───── Study text ─────
Skip to main content

A Python library that enhances biological query by expanding terms (cell types, tissues, etc..) to include subtypes and parts using ontologies, ensuring comprehensive data retrieval.

Project description

cxg-query-enhancer PyPI Downloads

The cellxgene-census library supports access to abitrary slices of the CELLxGENE corpus via filters that include cell type, tissue, developmental stage and disease.

If you use query cellxgene_census for "T cells in lung" you get 71,000 cells. This might look like a reasonable result, but it misses 630,000 cells annotated with terms for types of T-cell or parts of lung. When you filter for "macrophage," you don't automatically get "alveolar macrophage" or "Kupffer cell." Filter for "kidney" and you miss "renal cortex" and "nephron." The data is there, annotated with precise ontology terms, but simple queries can't reach it.

cxg-query-enhancer fixes this. Wrap your query in enhance() and the library automatically expands your query to include all subtypes and parts, using the Ubergraph knowledge graph built from biomedical ontologies.
─────
What this task involves: According to the cxg-query-enhancer description, which knowledge graph does the library use to expand a query?
───── Listed entries ─────
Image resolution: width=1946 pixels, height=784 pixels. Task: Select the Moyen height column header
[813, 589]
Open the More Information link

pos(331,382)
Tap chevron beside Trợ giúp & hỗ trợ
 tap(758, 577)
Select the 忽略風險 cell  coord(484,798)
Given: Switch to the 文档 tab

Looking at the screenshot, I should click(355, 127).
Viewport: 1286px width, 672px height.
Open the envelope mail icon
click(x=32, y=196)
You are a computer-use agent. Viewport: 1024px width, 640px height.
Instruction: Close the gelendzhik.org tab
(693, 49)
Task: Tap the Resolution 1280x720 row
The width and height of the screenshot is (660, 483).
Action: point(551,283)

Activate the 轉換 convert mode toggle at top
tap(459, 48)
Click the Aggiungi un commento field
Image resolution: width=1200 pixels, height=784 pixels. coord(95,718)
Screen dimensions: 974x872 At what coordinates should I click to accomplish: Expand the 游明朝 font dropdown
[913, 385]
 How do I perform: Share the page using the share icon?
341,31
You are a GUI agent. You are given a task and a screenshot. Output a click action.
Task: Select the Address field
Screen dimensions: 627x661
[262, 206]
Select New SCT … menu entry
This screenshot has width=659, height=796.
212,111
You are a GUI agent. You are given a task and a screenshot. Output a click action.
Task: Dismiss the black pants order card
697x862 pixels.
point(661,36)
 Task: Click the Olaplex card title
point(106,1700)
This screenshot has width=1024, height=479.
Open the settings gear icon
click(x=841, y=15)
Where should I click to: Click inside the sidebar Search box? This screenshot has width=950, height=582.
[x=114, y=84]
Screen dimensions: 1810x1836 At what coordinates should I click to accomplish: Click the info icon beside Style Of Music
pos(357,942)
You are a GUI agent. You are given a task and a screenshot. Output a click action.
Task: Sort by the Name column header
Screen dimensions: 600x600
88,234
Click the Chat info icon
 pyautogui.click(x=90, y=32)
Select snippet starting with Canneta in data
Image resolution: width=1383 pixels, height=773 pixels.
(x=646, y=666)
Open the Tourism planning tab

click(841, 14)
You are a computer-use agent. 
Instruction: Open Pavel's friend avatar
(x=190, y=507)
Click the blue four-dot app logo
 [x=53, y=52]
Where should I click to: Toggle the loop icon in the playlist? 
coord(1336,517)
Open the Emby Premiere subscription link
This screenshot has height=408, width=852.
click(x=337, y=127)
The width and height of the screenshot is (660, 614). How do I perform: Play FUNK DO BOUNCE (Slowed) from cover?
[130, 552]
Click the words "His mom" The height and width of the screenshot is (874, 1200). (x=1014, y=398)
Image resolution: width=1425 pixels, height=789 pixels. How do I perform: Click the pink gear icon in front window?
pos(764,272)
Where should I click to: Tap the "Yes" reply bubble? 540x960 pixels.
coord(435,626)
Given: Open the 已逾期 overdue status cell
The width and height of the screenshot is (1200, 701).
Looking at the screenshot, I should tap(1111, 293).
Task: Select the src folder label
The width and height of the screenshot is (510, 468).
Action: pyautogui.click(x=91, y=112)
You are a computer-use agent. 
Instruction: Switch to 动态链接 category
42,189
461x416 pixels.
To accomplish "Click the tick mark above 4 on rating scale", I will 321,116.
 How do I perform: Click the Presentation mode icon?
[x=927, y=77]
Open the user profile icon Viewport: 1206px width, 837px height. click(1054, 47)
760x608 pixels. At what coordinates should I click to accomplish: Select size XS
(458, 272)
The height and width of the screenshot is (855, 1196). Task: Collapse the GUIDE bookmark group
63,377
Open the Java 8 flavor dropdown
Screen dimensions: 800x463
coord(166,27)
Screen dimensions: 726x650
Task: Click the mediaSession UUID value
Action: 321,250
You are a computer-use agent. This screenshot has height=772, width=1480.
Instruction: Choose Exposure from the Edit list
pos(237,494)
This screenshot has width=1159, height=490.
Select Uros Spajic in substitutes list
─────
Output below: It uses the Ubergraph knowledge graph, built from biomedical ontologies.